Un Inspecteur-professeur d’École normale visite un jeune élève-maître... Il y avait de la neige en janvier, en ce temps-là. Et des Écoles normales...

 

"La neige à travers la brume
Tombe et tapisse sans bruit
Le chemin creux qui conduit
À l'église où l'on allume
Pour la messe de minuit".

P. Verlaine

 

 

 

Cuiller à droite, fourchette à gauche, couteau à droite ! C'est une leçon d'élocution au cours préparatoire. Les enfants écoutent sagement les explications et reprennent avec docilité les phrases proposées par les meilleurs d'entre eux. La classe s'anime un peu lorsque l'officiant, aidé de deux servants zélés, organise sur une table vide les préparatifs d'une dînette, avec des couverts d'enfants.

Soudain, venu du dernier rang, sonore, vibrant, un cri jaillit : "La neige !" Tous les regards, y compris le mien et celui du jeune maître, se tournent vers les fenêtres. Des exclamations fusent maintenant de partout. Toute la classe, debout, trépigne et pousse des cris de joie. On s'émerveille. On fait des projets pour la récréation prochaine. Des clins d’œil, des paroles de connivence s'échangent. Toutes les langues, déliées, s'expriment aisément. On se comprend vite et bien. On clame son allégresse.
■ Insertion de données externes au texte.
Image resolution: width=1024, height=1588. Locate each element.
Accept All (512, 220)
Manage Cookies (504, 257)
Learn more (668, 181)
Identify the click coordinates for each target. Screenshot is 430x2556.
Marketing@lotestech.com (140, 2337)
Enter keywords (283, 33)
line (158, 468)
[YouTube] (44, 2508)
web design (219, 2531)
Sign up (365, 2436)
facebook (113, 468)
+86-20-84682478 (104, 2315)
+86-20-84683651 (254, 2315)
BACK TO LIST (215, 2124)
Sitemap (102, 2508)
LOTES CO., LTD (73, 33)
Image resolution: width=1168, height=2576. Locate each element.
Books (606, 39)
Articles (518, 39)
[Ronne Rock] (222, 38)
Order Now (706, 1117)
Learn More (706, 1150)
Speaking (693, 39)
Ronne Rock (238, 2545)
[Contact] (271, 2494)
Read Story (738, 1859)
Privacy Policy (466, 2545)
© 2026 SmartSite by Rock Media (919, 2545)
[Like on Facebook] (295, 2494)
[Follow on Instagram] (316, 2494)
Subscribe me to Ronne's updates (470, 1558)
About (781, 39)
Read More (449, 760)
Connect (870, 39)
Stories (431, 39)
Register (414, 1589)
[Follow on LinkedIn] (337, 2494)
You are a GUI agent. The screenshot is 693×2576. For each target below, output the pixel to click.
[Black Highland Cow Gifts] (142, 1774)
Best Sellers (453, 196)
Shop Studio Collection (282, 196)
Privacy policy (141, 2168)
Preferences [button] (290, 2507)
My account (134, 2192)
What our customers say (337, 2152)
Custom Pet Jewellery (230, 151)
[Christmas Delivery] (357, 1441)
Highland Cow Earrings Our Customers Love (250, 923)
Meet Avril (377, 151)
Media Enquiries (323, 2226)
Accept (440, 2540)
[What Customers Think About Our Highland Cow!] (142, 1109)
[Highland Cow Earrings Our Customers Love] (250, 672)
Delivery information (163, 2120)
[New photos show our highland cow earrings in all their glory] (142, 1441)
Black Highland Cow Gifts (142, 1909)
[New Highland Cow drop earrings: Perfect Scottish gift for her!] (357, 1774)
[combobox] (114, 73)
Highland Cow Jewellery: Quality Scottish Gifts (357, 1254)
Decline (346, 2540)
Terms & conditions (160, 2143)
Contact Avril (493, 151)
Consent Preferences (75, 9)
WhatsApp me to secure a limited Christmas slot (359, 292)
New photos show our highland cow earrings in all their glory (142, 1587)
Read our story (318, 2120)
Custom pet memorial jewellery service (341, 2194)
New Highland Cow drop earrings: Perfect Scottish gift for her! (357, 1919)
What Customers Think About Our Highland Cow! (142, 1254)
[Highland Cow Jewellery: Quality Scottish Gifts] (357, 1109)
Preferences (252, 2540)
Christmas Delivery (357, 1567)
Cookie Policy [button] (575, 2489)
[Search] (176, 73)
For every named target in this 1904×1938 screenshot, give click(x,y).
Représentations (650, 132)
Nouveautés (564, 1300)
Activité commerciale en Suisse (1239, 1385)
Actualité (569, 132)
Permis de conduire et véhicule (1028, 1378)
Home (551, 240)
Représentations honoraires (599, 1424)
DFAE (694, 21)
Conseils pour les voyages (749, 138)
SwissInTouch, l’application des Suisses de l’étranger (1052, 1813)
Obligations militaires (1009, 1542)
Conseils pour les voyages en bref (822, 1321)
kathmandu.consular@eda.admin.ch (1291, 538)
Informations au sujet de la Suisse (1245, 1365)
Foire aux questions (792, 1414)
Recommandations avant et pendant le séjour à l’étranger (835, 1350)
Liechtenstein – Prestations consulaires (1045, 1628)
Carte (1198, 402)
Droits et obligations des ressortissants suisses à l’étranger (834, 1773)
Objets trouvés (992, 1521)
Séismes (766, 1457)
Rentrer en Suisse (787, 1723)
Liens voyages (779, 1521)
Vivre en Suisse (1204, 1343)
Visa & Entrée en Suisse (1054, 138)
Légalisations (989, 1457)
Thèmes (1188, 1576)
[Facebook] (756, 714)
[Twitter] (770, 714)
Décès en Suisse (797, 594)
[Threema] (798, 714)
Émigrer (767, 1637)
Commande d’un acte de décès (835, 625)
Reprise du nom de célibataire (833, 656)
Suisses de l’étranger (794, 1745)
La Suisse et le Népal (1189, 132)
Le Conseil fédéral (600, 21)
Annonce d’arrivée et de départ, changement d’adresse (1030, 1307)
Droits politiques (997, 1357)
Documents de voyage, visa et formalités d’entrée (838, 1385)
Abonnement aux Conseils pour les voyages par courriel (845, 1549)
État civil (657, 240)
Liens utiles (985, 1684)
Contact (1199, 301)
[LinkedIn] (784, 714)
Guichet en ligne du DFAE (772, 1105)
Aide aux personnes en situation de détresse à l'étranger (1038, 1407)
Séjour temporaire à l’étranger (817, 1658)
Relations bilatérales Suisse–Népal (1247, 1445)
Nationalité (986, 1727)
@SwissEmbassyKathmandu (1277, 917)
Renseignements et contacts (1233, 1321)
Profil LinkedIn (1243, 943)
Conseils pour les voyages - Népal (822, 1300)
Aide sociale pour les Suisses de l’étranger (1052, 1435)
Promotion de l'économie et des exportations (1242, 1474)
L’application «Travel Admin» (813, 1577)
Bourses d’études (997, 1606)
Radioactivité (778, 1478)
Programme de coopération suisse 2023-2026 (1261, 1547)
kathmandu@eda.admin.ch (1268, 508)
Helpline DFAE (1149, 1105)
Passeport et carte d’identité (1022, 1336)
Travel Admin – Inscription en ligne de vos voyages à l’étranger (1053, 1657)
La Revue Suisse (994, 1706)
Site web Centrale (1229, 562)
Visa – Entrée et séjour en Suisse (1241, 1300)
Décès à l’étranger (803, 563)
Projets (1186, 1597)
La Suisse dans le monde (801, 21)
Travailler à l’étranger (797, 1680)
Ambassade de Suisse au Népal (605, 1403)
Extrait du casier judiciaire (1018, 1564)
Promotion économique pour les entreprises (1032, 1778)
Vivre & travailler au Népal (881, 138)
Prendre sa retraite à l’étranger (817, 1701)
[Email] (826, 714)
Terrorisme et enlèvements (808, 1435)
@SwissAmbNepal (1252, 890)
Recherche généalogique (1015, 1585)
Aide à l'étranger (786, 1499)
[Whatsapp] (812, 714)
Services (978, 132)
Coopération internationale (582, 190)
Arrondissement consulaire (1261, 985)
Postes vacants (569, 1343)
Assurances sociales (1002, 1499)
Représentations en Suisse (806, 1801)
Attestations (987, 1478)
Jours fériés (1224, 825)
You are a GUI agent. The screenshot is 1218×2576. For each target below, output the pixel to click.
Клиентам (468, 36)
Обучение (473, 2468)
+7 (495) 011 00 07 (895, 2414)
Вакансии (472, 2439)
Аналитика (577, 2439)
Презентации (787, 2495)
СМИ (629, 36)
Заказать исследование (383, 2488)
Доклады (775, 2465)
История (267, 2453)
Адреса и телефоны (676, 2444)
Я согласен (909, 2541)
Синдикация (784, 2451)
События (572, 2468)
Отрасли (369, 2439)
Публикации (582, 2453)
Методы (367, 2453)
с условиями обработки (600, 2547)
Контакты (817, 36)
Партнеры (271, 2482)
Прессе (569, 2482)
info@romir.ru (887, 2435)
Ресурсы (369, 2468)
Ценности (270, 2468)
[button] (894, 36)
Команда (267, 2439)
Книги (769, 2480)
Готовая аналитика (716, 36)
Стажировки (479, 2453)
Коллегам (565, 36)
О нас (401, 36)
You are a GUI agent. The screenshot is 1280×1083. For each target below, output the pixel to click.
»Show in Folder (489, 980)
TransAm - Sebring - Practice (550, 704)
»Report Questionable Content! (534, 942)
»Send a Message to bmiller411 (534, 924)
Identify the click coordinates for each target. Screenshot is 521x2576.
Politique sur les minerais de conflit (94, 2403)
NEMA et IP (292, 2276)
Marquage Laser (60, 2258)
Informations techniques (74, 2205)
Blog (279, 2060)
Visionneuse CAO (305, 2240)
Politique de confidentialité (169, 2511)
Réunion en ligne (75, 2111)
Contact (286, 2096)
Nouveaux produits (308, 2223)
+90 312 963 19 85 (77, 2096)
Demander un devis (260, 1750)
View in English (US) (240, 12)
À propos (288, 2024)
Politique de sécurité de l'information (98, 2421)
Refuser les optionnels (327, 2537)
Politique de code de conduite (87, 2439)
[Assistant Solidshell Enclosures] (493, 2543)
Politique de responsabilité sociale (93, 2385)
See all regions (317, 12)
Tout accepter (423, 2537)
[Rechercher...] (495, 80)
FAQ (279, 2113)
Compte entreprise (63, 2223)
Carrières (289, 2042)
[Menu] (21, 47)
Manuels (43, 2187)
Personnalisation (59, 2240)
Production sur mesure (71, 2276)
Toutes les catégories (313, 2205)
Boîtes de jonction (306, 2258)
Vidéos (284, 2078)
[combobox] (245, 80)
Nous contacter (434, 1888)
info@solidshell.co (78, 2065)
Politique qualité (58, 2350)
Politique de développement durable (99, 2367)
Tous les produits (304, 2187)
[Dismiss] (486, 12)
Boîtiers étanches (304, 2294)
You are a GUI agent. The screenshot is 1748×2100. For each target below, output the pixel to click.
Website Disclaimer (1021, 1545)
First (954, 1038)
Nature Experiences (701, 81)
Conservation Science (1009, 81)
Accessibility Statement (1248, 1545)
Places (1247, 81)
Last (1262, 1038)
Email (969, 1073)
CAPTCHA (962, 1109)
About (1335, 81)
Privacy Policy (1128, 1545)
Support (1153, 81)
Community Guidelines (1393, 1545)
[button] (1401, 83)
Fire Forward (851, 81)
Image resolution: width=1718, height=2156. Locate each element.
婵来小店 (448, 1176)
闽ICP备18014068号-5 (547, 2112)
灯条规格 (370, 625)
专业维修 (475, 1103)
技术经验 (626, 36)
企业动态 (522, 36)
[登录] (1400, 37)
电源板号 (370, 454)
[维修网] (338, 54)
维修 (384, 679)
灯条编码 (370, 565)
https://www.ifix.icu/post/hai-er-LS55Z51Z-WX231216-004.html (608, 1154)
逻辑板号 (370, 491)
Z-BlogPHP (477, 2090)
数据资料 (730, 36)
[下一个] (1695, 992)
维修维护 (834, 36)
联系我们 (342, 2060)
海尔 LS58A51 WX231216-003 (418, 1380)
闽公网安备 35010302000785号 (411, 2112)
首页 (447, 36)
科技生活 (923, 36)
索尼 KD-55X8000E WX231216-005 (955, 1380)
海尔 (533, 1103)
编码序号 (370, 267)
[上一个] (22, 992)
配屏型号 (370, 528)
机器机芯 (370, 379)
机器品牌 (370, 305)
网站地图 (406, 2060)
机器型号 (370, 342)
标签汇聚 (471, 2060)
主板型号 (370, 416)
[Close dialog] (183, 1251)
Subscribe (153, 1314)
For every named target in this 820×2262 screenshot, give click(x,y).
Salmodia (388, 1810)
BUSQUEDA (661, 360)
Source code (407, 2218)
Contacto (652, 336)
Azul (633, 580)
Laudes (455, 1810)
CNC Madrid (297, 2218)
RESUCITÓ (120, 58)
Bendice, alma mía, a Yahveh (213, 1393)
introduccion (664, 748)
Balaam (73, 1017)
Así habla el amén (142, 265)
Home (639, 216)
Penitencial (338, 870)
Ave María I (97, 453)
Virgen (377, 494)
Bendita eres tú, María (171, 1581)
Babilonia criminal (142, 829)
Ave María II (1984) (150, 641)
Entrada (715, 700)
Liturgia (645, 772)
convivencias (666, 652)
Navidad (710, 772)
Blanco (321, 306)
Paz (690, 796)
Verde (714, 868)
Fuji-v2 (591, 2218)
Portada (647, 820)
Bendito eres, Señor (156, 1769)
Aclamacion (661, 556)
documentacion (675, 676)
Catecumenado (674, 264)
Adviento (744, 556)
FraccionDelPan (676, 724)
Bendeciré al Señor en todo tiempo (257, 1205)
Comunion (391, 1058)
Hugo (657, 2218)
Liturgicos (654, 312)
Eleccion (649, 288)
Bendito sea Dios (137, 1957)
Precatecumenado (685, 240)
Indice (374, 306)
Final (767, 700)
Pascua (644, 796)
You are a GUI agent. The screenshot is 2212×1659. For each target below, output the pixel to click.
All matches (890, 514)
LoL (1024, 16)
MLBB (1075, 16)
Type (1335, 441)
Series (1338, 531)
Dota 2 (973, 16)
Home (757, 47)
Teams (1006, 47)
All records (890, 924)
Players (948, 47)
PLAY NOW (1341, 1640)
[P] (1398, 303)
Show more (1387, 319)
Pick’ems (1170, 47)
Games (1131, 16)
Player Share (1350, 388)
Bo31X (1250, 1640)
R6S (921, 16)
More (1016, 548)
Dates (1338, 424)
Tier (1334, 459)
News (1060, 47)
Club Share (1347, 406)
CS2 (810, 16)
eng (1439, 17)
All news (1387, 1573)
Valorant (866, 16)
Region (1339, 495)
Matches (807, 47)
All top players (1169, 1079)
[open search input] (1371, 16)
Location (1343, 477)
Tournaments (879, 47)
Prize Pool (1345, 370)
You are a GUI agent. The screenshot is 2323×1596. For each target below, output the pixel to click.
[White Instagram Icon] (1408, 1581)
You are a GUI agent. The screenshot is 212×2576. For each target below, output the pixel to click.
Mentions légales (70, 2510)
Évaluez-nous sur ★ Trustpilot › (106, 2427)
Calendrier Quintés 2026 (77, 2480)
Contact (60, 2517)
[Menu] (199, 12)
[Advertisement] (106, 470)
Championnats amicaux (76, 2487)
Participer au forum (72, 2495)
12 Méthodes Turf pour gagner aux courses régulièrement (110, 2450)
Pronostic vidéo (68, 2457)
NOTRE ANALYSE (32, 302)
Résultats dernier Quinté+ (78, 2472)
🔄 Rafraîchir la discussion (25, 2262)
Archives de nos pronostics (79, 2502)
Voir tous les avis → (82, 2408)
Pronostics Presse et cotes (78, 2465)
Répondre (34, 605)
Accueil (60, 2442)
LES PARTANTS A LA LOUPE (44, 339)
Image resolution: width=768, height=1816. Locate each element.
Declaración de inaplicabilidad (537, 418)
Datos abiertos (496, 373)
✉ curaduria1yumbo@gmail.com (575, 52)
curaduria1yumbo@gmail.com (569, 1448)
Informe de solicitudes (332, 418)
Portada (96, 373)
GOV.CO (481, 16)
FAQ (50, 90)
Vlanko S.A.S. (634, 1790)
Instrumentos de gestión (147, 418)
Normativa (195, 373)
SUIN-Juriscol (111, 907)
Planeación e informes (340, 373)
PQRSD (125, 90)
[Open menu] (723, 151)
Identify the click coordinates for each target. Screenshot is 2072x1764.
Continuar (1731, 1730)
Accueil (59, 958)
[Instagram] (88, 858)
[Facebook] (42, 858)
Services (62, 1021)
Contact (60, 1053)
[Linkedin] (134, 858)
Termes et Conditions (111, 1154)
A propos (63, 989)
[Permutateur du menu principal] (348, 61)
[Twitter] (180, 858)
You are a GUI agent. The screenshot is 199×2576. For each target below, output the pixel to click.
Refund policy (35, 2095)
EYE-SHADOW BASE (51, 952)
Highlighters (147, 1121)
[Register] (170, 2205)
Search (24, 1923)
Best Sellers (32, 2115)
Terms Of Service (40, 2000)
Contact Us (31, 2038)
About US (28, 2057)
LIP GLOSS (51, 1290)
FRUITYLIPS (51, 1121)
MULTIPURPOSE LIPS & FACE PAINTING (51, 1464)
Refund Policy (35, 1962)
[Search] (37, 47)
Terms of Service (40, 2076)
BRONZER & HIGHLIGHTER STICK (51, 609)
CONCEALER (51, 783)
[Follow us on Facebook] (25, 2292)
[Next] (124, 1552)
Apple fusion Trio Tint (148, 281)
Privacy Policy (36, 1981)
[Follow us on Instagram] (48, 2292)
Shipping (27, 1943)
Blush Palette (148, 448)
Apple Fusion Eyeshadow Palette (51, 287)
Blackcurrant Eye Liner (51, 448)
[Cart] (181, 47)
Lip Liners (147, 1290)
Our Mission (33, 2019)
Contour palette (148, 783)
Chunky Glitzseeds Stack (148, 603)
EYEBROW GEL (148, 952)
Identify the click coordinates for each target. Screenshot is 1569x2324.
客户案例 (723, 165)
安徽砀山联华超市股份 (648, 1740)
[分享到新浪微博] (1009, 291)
Dès le premier éclat de cet enthousiasme, le jeune remplaçant s'est détourné à demi, en murmurant pour lui-même, et un peu pour moi : "Quelle tuile !" Puis, résigné, il a laissé passer l'orage des exclamations jubilantes et explosives. Oubliés l'un et l'autre, nous nous regardons. Sans doute croit-il lire dans mon regard amusé une sorte de mise en demeure un peu provocante, car sa voix soudain s'élève, grave et forte, au-dessus du gracieux contrepoint de toutes ces voix d'enfants. Elle parle du travail à terminer, de l'attention nécessaire. C'est la voix de la Raison, du Devoir, de l'Intérêt aussi, car elle évoque un retard possible, au moment de la récréation.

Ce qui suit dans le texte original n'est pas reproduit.